» **What you have to do**
Could you repeat every record exactly as it appears?

Saved entries
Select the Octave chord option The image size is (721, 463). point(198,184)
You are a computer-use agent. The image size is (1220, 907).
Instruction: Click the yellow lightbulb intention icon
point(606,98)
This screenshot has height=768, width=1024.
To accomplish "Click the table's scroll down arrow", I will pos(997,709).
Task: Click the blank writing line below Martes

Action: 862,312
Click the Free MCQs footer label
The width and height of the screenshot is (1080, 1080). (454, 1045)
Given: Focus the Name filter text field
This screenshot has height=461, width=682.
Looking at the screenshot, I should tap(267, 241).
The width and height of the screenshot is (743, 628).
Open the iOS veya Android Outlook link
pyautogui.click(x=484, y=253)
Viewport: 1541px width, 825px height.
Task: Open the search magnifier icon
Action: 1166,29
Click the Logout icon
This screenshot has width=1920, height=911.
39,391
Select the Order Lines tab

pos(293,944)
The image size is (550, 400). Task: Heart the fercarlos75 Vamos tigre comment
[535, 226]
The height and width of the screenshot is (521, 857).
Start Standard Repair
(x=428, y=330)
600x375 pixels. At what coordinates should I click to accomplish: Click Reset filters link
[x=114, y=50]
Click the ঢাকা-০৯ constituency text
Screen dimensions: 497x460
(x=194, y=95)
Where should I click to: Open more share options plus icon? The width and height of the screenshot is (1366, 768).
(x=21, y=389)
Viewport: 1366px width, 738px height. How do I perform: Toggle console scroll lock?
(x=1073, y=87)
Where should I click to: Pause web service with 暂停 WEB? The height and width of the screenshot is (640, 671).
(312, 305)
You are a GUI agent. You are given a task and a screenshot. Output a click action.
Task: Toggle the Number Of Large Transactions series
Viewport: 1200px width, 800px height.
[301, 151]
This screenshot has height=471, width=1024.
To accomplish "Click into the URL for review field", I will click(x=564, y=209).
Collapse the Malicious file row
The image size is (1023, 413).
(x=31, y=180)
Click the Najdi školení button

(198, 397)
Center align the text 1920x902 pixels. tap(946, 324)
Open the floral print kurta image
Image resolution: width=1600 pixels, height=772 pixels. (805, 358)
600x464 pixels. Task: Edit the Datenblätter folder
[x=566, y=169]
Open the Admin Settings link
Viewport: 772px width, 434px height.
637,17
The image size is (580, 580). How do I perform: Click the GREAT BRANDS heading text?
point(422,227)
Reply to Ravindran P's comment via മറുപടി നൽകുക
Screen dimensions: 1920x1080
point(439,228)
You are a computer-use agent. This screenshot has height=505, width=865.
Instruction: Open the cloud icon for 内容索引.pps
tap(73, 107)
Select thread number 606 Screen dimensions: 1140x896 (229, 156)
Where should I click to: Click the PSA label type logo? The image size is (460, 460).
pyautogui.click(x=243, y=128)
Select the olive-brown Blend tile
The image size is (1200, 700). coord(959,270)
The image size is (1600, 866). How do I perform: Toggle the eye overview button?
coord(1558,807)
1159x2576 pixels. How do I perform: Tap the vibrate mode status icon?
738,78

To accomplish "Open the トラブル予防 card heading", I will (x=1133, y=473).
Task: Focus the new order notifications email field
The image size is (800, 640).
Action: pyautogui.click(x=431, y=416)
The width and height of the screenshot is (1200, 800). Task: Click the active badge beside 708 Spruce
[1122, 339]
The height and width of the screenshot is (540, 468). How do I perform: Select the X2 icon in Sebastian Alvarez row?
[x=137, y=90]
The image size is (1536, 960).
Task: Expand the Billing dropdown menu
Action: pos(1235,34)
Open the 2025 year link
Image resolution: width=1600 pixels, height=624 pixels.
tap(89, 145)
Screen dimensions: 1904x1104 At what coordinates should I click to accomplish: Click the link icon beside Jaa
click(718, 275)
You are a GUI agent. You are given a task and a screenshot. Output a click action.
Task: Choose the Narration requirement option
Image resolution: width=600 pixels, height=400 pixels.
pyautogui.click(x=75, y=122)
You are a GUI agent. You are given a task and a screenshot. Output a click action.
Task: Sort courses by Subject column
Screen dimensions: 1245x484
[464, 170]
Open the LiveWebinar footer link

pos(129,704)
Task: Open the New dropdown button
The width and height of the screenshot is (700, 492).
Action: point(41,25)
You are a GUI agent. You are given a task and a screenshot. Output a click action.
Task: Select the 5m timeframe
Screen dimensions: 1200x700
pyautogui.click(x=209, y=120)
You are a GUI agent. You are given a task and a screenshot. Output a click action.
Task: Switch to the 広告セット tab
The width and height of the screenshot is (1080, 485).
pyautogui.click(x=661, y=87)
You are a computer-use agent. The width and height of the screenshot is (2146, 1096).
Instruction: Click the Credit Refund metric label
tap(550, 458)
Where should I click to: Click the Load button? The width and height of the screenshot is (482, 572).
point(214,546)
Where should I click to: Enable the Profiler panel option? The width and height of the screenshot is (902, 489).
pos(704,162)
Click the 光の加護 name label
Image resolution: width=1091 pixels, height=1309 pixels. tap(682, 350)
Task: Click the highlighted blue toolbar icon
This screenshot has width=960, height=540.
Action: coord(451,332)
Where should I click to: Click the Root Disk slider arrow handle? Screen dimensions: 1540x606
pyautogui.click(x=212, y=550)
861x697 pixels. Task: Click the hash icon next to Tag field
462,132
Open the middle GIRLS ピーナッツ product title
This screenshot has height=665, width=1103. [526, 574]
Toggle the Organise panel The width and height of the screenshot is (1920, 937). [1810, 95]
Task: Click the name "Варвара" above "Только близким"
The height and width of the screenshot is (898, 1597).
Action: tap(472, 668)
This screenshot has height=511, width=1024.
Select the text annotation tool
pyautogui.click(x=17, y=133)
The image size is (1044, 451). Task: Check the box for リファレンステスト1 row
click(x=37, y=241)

» **Task solution**
Select the Octave chord option The image size is (721, 463). point(198,184)
You are a computer-use agent. The image size is (1220, 907).
Instruction: Click the yellow lightbulb intention icon
point(606,98)
This screenshot has height=768, width=1024.
To accomplish "Click the table's scroll down arrow", I will pos(997,709).
Task: Click the blank writing line below Martes

Action: 862,312
Click the Free MCQs footer label
The width and height of the screenshot is (1080, 1080). (454, 1045)
Given: Focus the Name filter text field
This screenshot has height=461, width=682.
Looking at the screenshot, I should tap(267, 241).
The width and height of the screenshot is (743, 628).
Open the iOS veya Android Outlook link
pyautogui.click(x=484, y=253)
Viewport: 1541px width, 825px height.
Task: Open the search magnifier icon
Action: 1166,29
Click the Logout icon
This screenshot has width=1920, height=911.
39,391
Select the Order Lines tab

pos(293,944)
The image size is (550, 400). Task: Heart the fercarlos75 Vamos tigre comment
[535, 226]
The height and width of the screenshot is (521, 857).
Start Standard Repair
(x=428, y=330)
600x375 pixels. At what coordinates should I click to accomplish: Click Reset filters link
[x=114, y=50]
Click the ঢাকা-০৯ constituency text
Screen dimensions: 497x460
(x=194, y=95)
Where should I click to: Open more share options plus icon? The width and height of the screenshot is (1366, 768).
(x=21, y=389)
Viewport: 1366px width, 738px height. How do I perform: Toggle console scroll lock?
(x=1073, y=87)
Where should I click to: Pause web service with 暂停 WEB? The height and width of the screenshot is (640, 671).
(312, 305)
You are a GUI agent. You are given a task and a screenshot. Output a click action.
Task: Toggle the Number Of Large Transactions series
Viewport: 1200px width, 800px height.
[301, 151]
This screenshot has height=471, width=1024.
To accomplish "Click into the URL for review field", I will click(x=564, y=209).
Collapse the Malicious file row
The image size is (1023, 413).
(x=31, y=180)
Click the Najdi školení button

(198, 397)
Center align the text 1920x902 pixels. tap(946, 324)
Open the floral print kurta image
Image resolution: width=1600 pixels, height=772 pixels. (805, 358)
600x464 pixels. Task: Edit the Datenblätter folder
[x=566, y=169]
Open the Admin Settings link
Viewport: 772px width, 434px height.
637,17
The image size is (580, 580). How do I perform: Click the GREAT BRANDS heading text?
point(422,227)
Reply to Ravindran P's comment via മറുപടി നൽകുക
Screen dimensions: 1920x1080
point(439,228)
You are a computer-use agent. This screenshot has height=505, width=865.
Instruction: Open the cloud icon for 内容索引.pps
tap(73, 107)
Select thread number 606 Screen dimensions: 1140x896 (229, 156)
Where should I click to: Click the PSA label type logo? The image size is (460, 460).
pyautogui.click(x=243, y=128)
Select the olive-brown Blend tile
The image size is (1200, 700). coord(959,270)
The image size is (1600, 866). How do I perform: Toggle the eye overview button?
coord(1558,807)
1159x2576 pixels. How do I perform: Tap the vibrate mode status icon?
738,78

To accomplish "Open the トラブル予防 card heading", I will (x=1133, y=473).
Task: Focus the new order notifications email field
The image size is (800, 640).
Action: pyautogui.click(x=431, y=416)
The width and height of the screenshot is (1200, 800). Task: Click the active badge beside 708 Spruce
[1122, 339]
The height and width of the screenshot is (540, 468). How do I perform: Select the X2 icon in Sebastian Alvarez row?
[x=137, y=90]
The image size is (1536, 960).
Task: Expand the Billing dropdown menu
Action: pos(1235,34)
Open the 2025 year link
Image resolution: width=1600 pixels, height=624 pixels.
tap(89, 145)
Screen dimensions: 1904x1104 At what coordinates should I click to accomplish: Click the link icon beside Jaa
click(718, 275)
You are a GUI agent. You are given a task and a screenshot. Output a click action.
Task: Choose the Narration requirement option
Image resolution: width=600 pixels, height=400 pixels.
pyautogui.click(x=75, y=122)
You are a GUI agent. You are given a task and a screenshot. Output a click action.
Task: Sort courses by Subject column
Screen dimensions: 1245x484
[464, 170]
Open the LiveWebinar footer link

pos(129,704)
Task: Open the New dropdown button
The width and height of the screenshot is (700, 492).
Action: point(41,25)
You are a GUI agent. You are given a task and a screenshot. Output a click action.
Task: Select the 5m timeframe
Screen dimensions: 1200x700
pyautogui.click(x=209, y=120)
You are a GUI agent. You are given a task and a screenshot. Output a click action.
Task: Switch to the 広告セット tab
The width and height of the screenshot is (1080, 485).
pyautogui.click(x=661, y=87)
You are a computer-use agent. The width and height of the screenshot is (2146, 1096).
Instruction: Click the Credit Refund metric label
tap(550, 458)
Where should I click to: Click the Load button? The width and height of the screenshot is (482, 572).
point(214,546)
Where should I click to: Enable the Profiler panel option? The width and height of the screenshot is (902, 489).
pos(704,162)
Click the 光の加護 name label
Image resolution: width=1091 pixels, height=1309 pixels. tap(682, 350)
Task: Click the highlighted blue toolbar icon
This screenshot has width=960, height=540.
Action: coord(451,332)
Where should I click to: Click the Root Disk slider arrow handle? Screen dimensions: 1540x606
pyautogui.click(x=212, y=550)
861x697 pixels. Task: Click the hash icon next to Tag field
462,132
Open the middle GIRLS ピーナッツ product title
This screenshot has height=665, width=1103. [526, 574]
Toggle the Organise panel The width and height of the screenshot is (1920, 937). [1810, 95]
Task: Click the name "Варвара" above "Только близким"
The height and width of the screenshot is (898, 1597).
Action: tap(472, 668)
This screenshot has height=511, width=1024.
Select the text annotation tool
pyautogui.click(x=17, y=133)
The image size is (1044, 451). Task: Check the box for リファレンステスト1 row
click(x=37, y=241)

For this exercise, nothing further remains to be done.